Тимофеевка

Алексей Соломаха
Июльский день, растекшийся по полю,
был напоён жужжанием стрекоз,
когда — ещё, по сути, однополых —
нас привезли поддерживать колхоз.

Совсем детей, невызревших двуногих,
вдоль спелых трав аршинами к вершку,
расставили цепочкой педагоги
и дали по холщовому мешку.

И мы пошли, как в море каравеллы,
усердия развесив паруса.
И рядом птица радостная пела,
и обещала юность чудеса.

И, обирая сочные колосья,
к невнятной серой линии вдали
с собою унося многоголосье,
шагал отряд изгибами Земли.

А мы отстали, словно сговорившись.
Нам был другой предписан с нею путь.
И тишины, окутавшей нас, тише
она сказала: “Надо отдохнуть”.

И пятачок укромного покроя
я утоптал в каком-то полусне.
И ничего прекрасней не построил.
А может, ничего прекрасней нет?

Древней пророков, истины древнее,
шумела тимофеевка-трава.
И мы лежали, просто глядя в небо,
но почему кружилась голова?

Что просыпалось, дерзкое в деталях?
Текли какие токи по рукам?
Какие слезы к горлу подступали
с дыханьем учащенным пополам?

Как будто мир, собравшись общим скопом,
обрушил откровенье бытия
почище грома с Ноевым потопом,
материки в один переплетя.

Срывал одежду самую простую,
таранил грудь, стонал наперебой.
Я узнавал, что сердце — существует,
накрыв впервые женщину собой.

Неугомонный маленький кузнечик
зажмурился и встал на караул.
Она до боли стиснула мне плечи...
“Ребята, собираемся!

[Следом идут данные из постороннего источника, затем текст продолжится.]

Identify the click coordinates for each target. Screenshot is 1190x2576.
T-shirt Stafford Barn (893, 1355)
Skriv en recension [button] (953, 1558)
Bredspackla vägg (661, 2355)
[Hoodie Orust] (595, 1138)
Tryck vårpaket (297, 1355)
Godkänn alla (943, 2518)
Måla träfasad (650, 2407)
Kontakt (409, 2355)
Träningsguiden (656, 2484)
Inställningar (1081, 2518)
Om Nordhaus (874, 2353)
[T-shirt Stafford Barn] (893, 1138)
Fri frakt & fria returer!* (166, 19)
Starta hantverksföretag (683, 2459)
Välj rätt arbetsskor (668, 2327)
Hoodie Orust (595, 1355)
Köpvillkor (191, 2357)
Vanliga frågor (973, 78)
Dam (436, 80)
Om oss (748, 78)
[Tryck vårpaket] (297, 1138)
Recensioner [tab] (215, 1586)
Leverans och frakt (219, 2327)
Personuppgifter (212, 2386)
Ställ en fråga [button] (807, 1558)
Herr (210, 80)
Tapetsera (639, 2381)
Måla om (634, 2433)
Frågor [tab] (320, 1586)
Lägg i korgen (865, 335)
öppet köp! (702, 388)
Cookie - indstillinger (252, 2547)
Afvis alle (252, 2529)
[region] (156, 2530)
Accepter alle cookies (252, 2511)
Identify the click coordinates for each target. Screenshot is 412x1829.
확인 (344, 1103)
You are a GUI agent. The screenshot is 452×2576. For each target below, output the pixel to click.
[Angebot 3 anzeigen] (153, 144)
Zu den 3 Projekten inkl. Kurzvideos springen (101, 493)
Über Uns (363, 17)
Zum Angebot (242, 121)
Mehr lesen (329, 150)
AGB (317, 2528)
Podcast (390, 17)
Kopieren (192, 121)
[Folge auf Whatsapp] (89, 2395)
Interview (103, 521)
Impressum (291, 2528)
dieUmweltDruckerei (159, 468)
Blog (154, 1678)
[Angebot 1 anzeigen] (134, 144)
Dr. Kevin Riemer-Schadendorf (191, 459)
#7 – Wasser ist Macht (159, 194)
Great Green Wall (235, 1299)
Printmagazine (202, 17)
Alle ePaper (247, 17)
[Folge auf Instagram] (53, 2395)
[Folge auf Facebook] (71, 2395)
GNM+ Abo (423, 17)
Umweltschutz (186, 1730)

Ауууу!”...

И всё, что не успел сказать в строфе я
(а правду не узнаешь от стрекоз),
пускай доскажет племя тимофея,
когда его не вырезал колхоз.

А если там нужда и запустенье,
а пуще — чьи-то дача и надел,
мы бродим, неприкаянные тени,
взыскуя не события для тел,

а тех времен, единственных и полных
тепла и света, смерти вопреки,
под небом ростом с башню Вавилона,
смешавшую подросткам языки.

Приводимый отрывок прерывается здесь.